*** Opening Given data ***

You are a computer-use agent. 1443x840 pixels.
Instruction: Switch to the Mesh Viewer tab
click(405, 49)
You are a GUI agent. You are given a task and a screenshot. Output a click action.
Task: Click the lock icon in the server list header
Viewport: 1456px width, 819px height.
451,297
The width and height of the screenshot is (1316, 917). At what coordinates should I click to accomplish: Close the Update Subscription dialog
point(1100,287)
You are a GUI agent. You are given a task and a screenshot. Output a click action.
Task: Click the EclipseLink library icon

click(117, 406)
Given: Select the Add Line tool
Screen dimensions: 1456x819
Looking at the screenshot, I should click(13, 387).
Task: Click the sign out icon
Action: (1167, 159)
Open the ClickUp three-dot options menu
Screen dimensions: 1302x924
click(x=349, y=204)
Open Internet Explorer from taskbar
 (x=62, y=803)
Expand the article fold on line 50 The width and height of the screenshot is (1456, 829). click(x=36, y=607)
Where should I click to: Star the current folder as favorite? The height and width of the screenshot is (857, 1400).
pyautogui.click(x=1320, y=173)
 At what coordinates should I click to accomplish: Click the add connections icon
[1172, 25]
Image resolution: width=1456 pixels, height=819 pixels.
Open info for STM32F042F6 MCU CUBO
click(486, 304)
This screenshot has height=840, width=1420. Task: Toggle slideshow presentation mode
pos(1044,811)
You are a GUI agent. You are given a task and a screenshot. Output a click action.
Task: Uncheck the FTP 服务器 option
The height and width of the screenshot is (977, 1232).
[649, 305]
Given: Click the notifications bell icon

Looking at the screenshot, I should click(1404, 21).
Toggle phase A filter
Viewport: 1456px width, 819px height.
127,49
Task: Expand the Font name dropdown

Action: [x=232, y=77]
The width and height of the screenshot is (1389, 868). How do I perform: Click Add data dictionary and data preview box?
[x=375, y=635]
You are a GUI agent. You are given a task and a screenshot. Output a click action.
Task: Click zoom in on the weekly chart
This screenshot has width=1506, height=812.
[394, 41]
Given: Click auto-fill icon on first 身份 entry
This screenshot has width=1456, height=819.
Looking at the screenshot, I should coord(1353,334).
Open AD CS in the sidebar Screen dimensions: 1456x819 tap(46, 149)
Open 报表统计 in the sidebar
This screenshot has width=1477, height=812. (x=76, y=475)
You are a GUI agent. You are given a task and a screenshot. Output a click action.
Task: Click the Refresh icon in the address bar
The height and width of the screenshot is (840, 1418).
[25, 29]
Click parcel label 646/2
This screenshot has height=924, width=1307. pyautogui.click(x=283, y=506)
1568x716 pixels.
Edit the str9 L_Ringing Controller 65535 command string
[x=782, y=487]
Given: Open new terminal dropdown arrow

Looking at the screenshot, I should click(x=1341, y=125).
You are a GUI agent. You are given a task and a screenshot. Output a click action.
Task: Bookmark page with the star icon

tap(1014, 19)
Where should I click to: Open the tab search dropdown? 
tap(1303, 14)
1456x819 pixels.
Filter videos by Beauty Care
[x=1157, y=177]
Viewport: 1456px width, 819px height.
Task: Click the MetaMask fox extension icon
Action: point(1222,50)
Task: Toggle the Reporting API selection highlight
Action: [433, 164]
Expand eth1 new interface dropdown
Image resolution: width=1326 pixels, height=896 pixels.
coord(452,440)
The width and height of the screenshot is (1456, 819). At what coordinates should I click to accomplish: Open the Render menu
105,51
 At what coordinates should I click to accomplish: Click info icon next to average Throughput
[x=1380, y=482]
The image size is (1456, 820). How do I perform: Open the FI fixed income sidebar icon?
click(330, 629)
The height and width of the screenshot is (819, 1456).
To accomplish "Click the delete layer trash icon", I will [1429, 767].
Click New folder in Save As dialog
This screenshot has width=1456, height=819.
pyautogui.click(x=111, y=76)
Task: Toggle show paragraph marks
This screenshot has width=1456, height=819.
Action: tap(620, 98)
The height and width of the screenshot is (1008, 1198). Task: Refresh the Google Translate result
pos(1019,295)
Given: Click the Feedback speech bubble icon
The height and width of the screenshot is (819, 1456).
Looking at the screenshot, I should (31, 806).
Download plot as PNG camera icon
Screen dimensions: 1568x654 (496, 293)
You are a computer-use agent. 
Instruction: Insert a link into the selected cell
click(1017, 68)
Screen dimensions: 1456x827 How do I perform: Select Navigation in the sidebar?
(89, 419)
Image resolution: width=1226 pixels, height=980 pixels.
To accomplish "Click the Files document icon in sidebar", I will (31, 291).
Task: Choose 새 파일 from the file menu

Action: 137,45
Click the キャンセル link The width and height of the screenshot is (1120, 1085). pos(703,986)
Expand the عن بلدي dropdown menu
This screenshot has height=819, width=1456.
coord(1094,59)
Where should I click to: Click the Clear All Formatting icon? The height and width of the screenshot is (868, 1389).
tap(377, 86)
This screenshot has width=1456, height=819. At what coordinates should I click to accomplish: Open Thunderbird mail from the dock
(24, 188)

*** Closing Given data ***

## Instructions to follow
Reproduce the listing above in full, word for word.

## Written answer
You are a computer-use agent. 1443x840 pixels.
Instruction: Switch to the Mesh Viewer tab
click(405, 49)
You are a GUI agent. You are given a task and a screenshot. Output a click action.
Task: Click the lock icon in the server list header
Viewport: 1456px width, 819px height.
451,297
The width and height of the screenshot is (1316, 917). At what coordinates should I click to accomplish: Close the Update Subscription dialog
point(1100,287)
You are a GUI agent. You are given a task and a screenshot. Output a click action.
Task: Click the EclipseLink library icon

click(117, 406)
Given: Select the Add Line tool
Screen dimensions: 1456x819
Looking at the screenshot, I should click(13, 387).
Task: Click the sign out icon
Action: (1167, 159)
Open the ClickUp three-dot options menu
Screen dimensions: 1302x924
click(x=349, y=204)
Open Internet Explorer from taskbar
 (x=62, y=803)
Expand the article fold on line 50 The width and height of the screenshot is (1456, 829). click(x=36, y=607)
Where should I click to: Star the current folder as favorite? The height and width of the screenshot is (857, 1400).
pyautogui.click(x=1320, y=173)
 At what coordinates should I click to accomplish: Click the add connections icon
[1172, 25]
Image resolution: width=1456 pixels, height=819 pixels.
Open info for STM32F042F6 MCU CUBO
click(486, 304)
This screenshot has height=840, width=1420. Task: Toggle slideshow presentation mode
pos(1044,811)
You are a GUI agent. You are given a task and a screenshot. Output a click action.
Task: Uncheck the FTP 服务器 option
The height and width of the screenshot is (977, 1232).
[649, 305]
Given: Click the notifications bell icon

Looking at the screenshot, I should click(1404, 21).
Toggle phase A filter
Viewport: 1456px width, 819px height.
127,49
Task: Expand the Font name dropdown

Action: [x=232, y=77]
The width and height of the screenshot is (1389, 868). How do I perform: Click Add data dictionary and data preview box?
[x=375, y=635]
You are a GUI agent. You are given a task and a screenshot. Output a click action.
Task: Click zoom in on the weekly chart
This screenshot has width=1506, height=812.
[394, 41]
Given: Click auto-fill icon on first 身份 entry
This screenshot has width=1456, height=819.
Looking at the screenshot, I should coord(1353,334).
Open AD CS in the sidebar Screen dimensions: 1456x819 tap(46, 149)
Open 报表统计 in the sidebar
This screenshot has width=1477, height=812. (x=76, y=475)
You are a GUI agent. You are given a task and a screenshot. Output a click action.
Task: Click the Refresh icon in the address bar
The height and width of the screenshot is (840, 1418).
[25, 29]
Click parcel label 646/2
This screenshot has height=924, width=1307. pyautogui.click(x=283, y=506)
1568x716 pixels.
Edit the str9 L_Ringing Controller 65535 command string
[x=782, y=487]
Given: Open new terminal dropdown arrow

Looking at the screenshot, I should click(x=1341, y=125).
You are a GUI agent. You are given a task and a screenshot. Output a click action.
Task: Bookmark page with the star icon

tap(1014, 19)
Where should I click to: Open the tab search dropdown? 
tap(1303, 14)
1456x819 pixels.
Filter videos by Beauty Care
[x=1157, y=177]
Viewport: 1456px width, 819px height.
Task: Click the MetaMask fox extension icon
Action: point(1222,50)
Task: Toggle the Reporting API selection highlight
Action: [433, 164]
Expand eth1 new interface dropdown
Image resolution: width=1326 pixels, height=896 pixels.
coord(452,440)
The width and height of the screenshot is (1456, 819). At what coordinates should I click to accomplish: Open the Render menu
105,51
 At what coordinates should I click to accomplish: Click info icon next to average Throughput
[x=1380, y=482]
The image size is (1456, 820). How do I perform: Open the FI fixed income sidebar icon?
click(330, 629)
The height and width of the screenshot is (819, 1456).
To accomplish "Click the delete layer trash icon", I will [1429, 767].
Click New folder in Save As dialog
This screenshot has width=1456, height=819.
pyautogui.click(x=111, y=76)
Task: Toggle show paragraph marks
This screenshot has width=1456, height=819.
Action: tap(620, 98)
The height and width of the screenshot is (1008, 1198). Task: Refresh the Google Translate result
pos(1019,295)
Given: Click the Feedback speech bubble icon
The height and width of the screenshot is (819, 1456).
Looking at the screenshot, I should (31, 806).
Download plot as PNG camera icon
Screen dimensions: 1568x654 (496, 293)
You are a computer-use agent. 
Instruction: Insert a link into the selected cell
click(1017, 68)
Screen dimensions: 1456x827 How do I perform: Select Navigation in the sidebar?
(89, 419)
Image resolution: width=1226 pixels, height=980 pixels.
To accomplish "Click the Files document icon in sidebar", I will (31, 291).
Task: Choose 새 파일 from the file menu

Action: 137,45
Click the キャンセル link The width and height of the screenshot is (1120, 1085). pos(703,986)
Expand the عن بلدي dropdown menu
This screenshot has height=819, width=1456.
coord(1094,59)
Where should I click to: Click the Clear All Formatting icon? The height and width of the screenshot is (868, 1389).
tap(377, 86)
This screenshot has width=1456, height=819. At what coordinates should I click to accomplish: Open Thunderbird mail from the dock
(24, 188)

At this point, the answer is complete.